TDK
March 17, 2026, 9:54pm
1
Why is brave still unwilling to look or prioritize this massive security issue?
Yesterday “Save as type” extension got caught running shady code.
opened 05:40AM - 04 Dec 19 UTC
security
sec-low
feature/extensions
priority/P5
# Brave Software staff comment (by @bsclifton)
Similar to how we do not offer w… ays in the UI to [disable auto-updates for the browser itself](https://github.com/brave/brave-browser/issues/5576), we at Brave Software do NOT recommend turning off extension auto-updates.

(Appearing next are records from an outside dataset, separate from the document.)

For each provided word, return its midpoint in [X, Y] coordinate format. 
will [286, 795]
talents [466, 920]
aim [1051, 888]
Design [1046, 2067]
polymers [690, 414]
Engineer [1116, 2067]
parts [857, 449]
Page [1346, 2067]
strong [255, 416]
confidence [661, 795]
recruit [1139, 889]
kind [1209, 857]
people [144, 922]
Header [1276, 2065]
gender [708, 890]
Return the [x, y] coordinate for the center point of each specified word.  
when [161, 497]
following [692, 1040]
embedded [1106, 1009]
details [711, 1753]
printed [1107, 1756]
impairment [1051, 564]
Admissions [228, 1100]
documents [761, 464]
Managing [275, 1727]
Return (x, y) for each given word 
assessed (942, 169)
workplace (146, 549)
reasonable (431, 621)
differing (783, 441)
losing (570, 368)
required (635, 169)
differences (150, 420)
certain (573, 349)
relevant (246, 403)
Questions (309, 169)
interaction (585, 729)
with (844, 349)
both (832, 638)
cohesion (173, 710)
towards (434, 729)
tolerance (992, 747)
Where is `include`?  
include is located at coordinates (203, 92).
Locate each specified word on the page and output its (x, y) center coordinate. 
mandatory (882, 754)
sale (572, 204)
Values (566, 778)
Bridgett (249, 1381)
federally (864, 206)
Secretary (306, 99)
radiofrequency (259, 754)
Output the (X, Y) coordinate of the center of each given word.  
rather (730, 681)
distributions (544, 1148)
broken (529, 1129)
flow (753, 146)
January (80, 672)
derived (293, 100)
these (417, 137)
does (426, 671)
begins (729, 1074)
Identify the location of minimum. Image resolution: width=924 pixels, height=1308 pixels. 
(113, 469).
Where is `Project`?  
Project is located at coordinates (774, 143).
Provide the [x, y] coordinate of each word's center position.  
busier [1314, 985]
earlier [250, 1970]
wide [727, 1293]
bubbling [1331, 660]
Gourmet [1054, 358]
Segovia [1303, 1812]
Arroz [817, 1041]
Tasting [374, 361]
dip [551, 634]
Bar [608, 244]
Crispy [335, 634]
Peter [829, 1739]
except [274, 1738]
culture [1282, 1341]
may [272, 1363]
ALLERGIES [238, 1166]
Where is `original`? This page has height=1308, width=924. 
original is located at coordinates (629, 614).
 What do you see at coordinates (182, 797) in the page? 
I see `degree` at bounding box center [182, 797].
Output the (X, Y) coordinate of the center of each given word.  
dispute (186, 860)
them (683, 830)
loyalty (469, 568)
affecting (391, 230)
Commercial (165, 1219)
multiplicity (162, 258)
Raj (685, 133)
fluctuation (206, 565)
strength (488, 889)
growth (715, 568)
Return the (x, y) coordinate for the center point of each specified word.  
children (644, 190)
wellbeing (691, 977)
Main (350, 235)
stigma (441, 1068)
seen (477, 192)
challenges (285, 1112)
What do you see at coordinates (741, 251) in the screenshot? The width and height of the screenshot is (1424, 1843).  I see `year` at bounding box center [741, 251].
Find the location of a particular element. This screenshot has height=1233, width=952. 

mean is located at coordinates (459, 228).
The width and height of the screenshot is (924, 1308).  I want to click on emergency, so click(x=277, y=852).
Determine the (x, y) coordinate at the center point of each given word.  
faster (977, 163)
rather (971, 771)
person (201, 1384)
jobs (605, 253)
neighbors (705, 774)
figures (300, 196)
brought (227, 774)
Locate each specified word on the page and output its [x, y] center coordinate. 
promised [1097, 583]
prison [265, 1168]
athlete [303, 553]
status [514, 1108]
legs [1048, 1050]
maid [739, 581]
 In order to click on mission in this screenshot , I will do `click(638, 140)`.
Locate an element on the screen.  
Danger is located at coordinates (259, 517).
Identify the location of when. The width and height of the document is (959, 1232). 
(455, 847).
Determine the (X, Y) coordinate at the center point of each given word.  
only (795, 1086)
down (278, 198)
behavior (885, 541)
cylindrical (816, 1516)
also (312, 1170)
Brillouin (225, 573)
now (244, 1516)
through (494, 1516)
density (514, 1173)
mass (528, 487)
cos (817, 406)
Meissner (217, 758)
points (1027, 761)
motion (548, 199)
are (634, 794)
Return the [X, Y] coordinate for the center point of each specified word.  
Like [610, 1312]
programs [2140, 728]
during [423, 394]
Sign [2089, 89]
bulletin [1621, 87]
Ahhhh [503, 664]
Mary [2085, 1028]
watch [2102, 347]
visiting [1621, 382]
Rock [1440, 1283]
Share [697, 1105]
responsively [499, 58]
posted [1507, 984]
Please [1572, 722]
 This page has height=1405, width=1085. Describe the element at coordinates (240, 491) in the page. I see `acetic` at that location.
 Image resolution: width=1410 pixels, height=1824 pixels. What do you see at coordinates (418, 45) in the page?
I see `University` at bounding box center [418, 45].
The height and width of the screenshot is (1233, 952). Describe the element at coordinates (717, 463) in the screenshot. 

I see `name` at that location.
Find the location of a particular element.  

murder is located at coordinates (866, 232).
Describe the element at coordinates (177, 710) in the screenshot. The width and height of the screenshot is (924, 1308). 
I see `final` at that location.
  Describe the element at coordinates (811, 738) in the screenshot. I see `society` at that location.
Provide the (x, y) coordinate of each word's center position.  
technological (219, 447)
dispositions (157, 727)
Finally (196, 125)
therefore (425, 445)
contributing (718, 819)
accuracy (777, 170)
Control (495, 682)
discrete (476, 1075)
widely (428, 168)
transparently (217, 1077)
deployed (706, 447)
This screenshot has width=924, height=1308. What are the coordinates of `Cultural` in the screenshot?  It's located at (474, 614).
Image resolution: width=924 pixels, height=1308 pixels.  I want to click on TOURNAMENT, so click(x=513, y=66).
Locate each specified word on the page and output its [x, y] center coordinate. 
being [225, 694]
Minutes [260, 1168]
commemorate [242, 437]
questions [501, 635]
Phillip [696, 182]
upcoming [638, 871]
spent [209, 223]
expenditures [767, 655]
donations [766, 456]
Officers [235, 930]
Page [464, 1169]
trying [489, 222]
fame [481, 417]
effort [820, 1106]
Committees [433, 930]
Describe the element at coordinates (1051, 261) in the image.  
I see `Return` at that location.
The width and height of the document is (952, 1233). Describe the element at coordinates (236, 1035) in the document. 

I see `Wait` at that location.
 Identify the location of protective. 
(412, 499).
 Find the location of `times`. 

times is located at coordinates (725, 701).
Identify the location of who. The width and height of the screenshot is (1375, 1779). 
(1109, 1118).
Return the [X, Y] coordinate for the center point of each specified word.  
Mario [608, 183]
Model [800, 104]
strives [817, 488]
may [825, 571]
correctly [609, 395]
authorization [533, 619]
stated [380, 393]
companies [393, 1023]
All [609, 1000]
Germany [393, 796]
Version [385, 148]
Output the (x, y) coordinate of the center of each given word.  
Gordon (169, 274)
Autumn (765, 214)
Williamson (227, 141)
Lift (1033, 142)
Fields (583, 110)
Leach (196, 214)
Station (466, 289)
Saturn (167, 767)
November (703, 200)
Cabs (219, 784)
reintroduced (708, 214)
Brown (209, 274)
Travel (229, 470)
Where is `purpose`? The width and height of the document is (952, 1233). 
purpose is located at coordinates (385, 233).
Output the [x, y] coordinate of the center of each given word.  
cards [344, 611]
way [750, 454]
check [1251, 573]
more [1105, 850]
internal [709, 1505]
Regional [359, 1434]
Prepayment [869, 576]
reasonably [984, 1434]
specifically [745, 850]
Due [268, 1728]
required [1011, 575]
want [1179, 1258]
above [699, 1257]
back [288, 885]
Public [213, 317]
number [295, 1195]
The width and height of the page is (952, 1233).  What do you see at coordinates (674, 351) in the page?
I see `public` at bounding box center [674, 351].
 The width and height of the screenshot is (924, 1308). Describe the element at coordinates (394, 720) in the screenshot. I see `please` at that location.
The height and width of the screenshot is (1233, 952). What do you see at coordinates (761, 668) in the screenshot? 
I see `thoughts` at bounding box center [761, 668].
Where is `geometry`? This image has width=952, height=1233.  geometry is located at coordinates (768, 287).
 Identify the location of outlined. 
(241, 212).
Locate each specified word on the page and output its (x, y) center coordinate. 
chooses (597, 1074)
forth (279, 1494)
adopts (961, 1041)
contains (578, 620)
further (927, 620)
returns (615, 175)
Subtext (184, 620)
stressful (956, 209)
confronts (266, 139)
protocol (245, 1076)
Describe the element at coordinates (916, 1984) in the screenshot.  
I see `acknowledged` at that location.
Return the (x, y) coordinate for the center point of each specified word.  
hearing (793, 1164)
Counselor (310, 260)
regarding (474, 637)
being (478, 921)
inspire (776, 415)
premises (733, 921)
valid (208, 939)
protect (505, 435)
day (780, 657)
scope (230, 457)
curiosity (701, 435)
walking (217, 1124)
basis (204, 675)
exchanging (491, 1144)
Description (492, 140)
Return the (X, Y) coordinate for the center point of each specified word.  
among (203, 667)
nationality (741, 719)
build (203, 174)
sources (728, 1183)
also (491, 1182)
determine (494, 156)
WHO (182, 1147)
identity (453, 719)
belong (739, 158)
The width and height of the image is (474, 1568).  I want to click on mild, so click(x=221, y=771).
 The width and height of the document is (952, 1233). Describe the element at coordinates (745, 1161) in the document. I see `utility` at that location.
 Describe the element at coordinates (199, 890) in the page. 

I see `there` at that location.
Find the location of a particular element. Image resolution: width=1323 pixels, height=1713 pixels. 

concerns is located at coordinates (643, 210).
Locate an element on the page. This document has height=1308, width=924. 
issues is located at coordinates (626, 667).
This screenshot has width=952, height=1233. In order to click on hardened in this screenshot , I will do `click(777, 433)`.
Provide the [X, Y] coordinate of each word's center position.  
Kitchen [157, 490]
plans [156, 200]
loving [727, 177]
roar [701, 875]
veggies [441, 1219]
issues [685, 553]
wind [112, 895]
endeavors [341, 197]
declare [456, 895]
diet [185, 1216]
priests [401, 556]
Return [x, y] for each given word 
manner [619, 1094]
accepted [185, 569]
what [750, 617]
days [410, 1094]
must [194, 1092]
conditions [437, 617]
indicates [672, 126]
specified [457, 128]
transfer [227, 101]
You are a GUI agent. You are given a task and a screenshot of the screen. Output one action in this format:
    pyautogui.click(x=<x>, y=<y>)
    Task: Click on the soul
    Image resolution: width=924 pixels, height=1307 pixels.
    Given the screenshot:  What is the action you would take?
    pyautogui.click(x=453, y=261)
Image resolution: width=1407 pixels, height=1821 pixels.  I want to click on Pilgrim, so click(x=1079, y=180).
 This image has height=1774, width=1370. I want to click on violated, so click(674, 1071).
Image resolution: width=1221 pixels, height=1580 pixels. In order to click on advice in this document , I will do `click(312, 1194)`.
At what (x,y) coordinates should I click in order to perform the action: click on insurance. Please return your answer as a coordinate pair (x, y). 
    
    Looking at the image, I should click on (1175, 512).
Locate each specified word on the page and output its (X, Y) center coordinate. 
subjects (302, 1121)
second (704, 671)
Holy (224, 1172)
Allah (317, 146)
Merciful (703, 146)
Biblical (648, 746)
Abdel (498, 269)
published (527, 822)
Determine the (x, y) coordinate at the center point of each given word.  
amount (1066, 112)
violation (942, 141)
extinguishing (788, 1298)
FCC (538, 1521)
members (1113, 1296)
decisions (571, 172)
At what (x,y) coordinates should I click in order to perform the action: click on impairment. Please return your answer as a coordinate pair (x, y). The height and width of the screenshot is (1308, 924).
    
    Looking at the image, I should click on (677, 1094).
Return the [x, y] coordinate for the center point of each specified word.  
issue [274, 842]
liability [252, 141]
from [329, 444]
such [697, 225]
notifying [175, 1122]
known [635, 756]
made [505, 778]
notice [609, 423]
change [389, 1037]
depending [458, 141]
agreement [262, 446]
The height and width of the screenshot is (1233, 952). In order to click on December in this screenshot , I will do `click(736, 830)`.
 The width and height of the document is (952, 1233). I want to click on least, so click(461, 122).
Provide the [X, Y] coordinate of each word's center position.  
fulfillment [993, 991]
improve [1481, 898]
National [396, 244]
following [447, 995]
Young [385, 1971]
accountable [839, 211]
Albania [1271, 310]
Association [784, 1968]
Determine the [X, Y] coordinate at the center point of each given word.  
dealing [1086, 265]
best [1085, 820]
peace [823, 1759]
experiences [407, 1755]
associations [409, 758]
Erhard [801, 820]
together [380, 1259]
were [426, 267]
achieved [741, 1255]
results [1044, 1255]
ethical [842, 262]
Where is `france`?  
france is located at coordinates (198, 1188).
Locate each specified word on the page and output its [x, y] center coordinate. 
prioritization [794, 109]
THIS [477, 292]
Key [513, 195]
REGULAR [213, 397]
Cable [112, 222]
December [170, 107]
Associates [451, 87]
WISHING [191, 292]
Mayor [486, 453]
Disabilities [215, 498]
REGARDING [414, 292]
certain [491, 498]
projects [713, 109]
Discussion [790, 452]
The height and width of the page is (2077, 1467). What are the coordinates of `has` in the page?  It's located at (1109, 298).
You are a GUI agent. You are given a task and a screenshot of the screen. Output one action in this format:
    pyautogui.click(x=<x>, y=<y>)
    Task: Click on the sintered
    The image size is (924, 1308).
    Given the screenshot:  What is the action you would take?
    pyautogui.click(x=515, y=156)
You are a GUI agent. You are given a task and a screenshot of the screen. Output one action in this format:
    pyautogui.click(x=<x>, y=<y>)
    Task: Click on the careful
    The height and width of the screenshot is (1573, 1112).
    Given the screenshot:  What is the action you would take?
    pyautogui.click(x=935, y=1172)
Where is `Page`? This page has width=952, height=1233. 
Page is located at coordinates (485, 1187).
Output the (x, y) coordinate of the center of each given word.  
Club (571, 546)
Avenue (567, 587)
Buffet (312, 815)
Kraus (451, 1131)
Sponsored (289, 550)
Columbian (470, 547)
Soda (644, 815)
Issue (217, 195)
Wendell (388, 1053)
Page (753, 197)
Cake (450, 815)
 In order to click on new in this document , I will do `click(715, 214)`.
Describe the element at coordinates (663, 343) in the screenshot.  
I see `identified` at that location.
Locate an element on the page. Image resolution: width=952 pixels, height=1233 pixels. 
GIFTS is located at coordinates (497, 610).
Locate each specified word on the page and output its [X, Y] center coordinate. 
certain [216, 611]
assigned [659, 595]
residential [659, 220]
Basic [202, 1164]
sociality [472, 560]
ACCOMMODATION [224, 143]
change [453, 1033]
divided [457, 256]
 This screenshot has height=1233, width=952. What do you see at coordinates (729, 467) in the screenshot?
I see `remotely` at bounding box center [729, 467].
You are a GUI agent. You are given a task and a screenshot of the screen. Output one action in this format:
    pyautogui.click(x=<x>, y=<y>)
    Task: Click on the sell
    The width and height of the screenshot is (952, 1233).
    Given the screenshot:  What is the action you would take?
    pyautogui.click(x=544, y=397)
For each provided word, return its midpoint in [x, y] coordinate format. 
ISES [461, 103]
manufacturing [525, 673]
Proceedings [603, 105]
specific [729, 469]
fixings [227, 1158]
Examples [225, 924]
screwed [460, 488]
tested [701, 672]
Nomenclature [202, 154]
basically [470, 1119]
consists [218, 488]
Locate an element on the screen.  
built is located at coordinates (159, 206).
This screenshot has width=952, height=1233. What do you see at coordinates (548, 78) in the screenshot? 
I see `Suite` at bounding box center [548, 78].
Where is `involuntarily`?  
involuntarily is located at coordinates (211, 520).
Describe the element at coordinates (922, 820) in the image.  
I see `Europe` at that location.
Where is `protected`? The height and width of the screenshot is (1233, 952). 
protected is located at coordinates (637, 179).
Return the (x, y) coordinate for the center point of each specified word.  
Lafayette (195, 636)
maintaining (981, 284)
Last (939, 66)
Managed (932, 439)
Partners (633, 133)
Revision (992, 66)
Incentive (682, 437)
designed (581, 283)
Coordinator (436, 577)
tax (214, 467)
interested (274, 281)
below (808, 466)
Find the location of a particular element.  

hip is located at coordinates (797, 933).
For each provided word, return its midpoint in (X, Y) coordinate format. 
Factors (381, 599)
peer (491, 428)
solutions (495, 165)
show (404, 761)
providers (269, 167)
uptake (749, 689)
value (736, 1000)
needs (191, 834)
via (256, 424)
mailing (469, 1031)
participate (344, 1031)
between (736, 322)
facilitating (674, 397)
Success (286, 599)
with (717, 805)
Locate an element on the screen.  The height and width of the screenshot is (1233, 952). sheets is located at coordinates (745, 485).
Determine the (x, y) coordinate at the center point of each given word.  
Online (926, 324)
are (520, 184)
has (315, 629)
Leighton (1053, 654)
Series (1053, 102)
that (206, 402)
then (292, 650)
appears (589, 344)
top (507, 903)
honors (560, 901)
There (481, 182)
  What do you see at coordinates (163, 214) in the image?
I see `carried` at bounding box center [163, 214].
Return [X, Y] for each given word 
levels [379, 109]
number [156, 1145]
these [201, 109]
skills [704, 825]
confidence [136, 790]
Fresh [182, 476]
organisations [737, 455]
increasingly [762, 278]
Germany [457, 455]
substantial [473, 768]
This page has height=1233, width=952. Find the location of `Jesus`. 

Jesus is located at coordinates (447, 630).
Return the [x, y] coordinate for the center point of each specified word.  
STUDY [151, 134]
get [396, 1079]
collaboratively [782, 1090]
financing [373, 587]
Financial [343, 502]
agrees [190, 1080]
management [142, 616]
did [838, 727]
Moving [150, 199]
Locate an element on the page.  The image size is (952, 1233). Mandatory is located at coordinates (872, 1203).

Because we do not recommend disabling auto-updates
- we don't offer a user interface in Brave for disabling them
- it's a low priority for us to add a user interface for disabling them
**NOTE: For those unfamiliar with Brave issue triage, the `priority/P5` assignment on an issue specifically means that we do not currently have plans to work on that issue**.
This issue is left open to share work-arounds and so that folks can provide feedback.
## Work-arounds
These are not recommended - but are provided for reference.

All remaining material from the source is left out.